TLDR
- February CPI rose 2.8% annually, below January’s 3% and analyst expectations of 2.9%
- Core inflation (excluding food and gas) increased 3.1% annually, the lowest since April 2021
- Shelter costs showed signs of easing, rising 4.2% annually – smallest increase since December 2021
- Energy index rose 0.2% monthly but declined 0.2% annually, with gas prices dropping 1%
- Markets responded positively, with major indexes opening higher after the report
Inflation pressures eased in February according to the latest Consumer Price Index (CPI) report, bringing relief to investors who had been concerned about the health of the U.S. economy. The data, released Wednesday by the Bureau of Labor Statistics, showed that inflation is continuing its gradual downward trend.
The CPI increased 2.8% over the prior year in February. This was lower than January’s 3% annual gain and beat economist expectations of a 2.9% annual increase.
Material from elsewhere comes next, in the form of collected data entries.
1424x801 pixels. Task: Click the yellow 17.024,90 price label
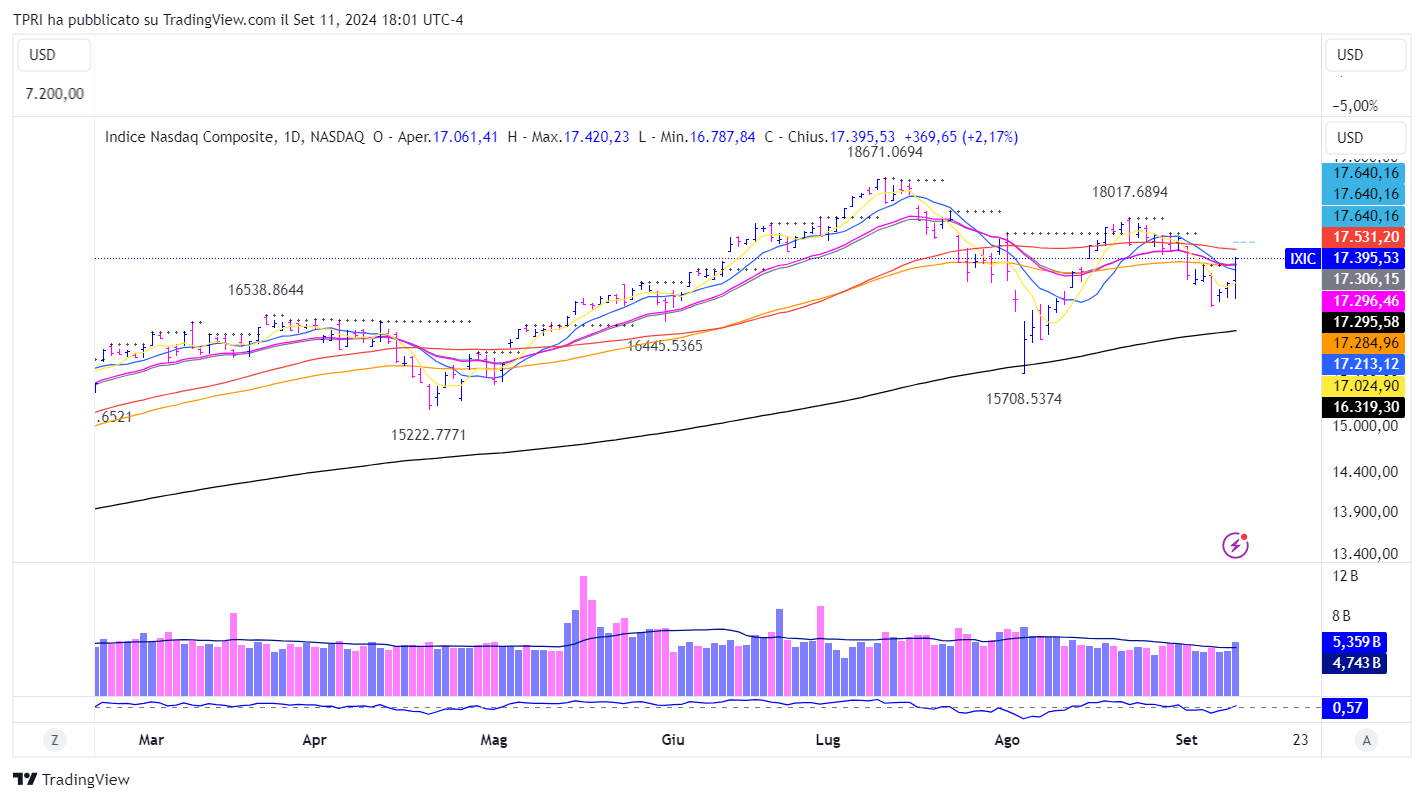[1365, 385]
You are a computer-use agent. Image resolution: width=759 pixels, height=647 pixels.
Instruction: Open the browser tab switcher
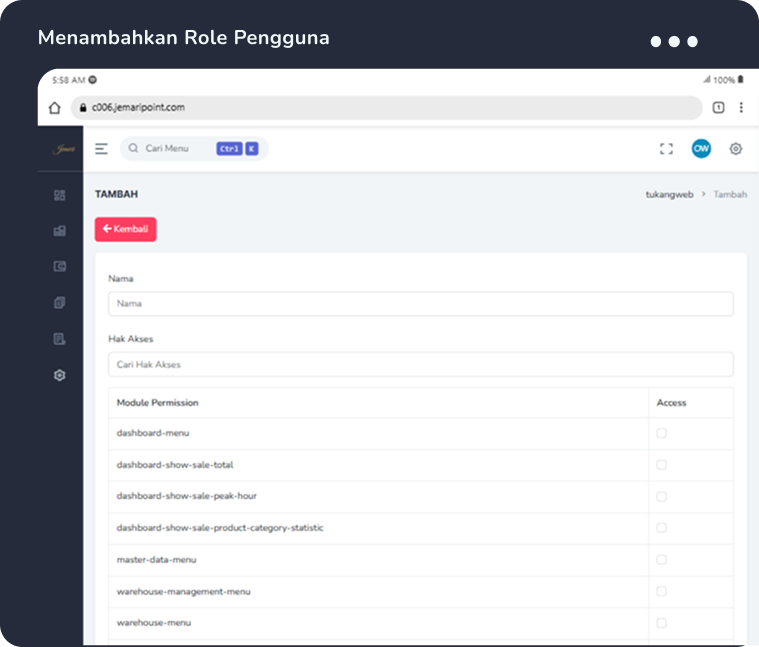[718, 108]
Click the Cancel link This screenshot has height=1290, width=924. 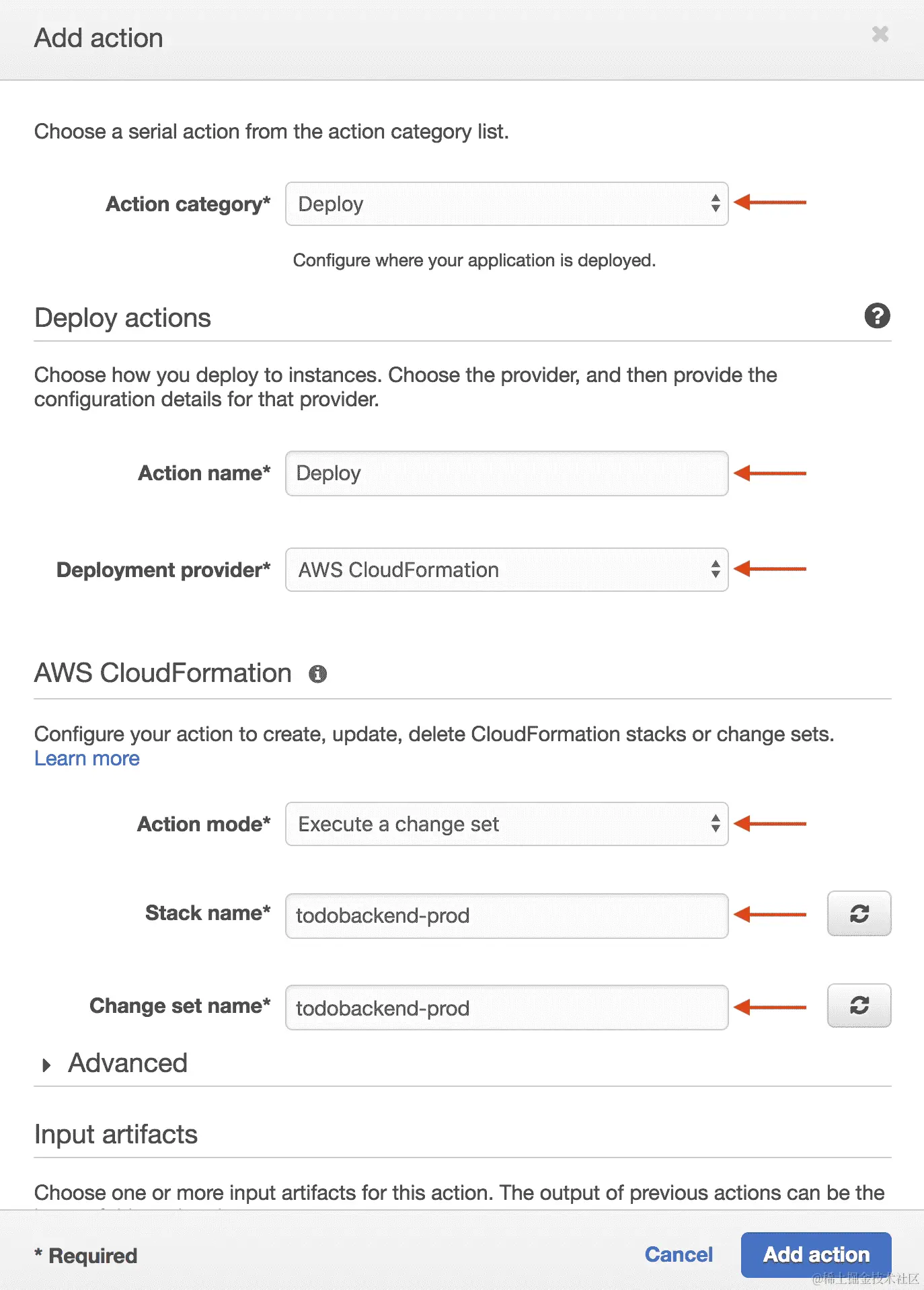click(x=679, y=1254)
On a monthly basis, the index rose 0.2%, slower than January’s 0.5% increase.

Core inflation, which excludes volatile food and gas prices, climbed 3.1% over last year. This marked the lowest yearly increase in core CPI since April 2021 and a decrease from January’s 3.3%. The monthly core inflation rate was 0.2%, down from 0.4% in January.
February was the first time since July that both headline and core CPI showed slowing price growth. This cooling inflation provided some reassurance to markets that had experienced turbulence in recent weeks.
Much needed relief for equity markets
Seema Shah, chief global strategist at Principal Asset Management, called the report a “much needed relief for equity markets.” She noted it helps ease concerns about stagflation and gives the Federal Reserve room to cut interest rates in coming months if economic data continues to weaken.
Housing costs, which have been a stubborn component of inflation, showed further signs of moderation. The shelter index rose 4.2% annually, the smallest 12-month increase since December 2021. Monthly, shelter costs increased 0.3%, down from 0.4% in January.
Both rent and owners’ equivalent rent increased 0.3% over the prior month. Gargi Chaudhuri from BlackRock noted that housing inflation is typically “sticky,” making the recent trend in housing prices an encouraging sign for future inflation.
Energy costs presented a mixed picture in February. The energy index rose 0.2% month over month, much less than January’s 1.1% jump. On a yearly basis, energy prices actually declined 0.2%, helped by falling gas prices, which dropped 1% after rising nearly 2% the previous month.
Food prices showed signs of slowing
Food prices showed signs of slowing after several months of stubborn increases. They rose 0.2% in February, down from 0.5% in January. However, egg prices continued to surge, jumping another 10.4% after a 15.2% increase in January, largely due to bird flu affecting supply.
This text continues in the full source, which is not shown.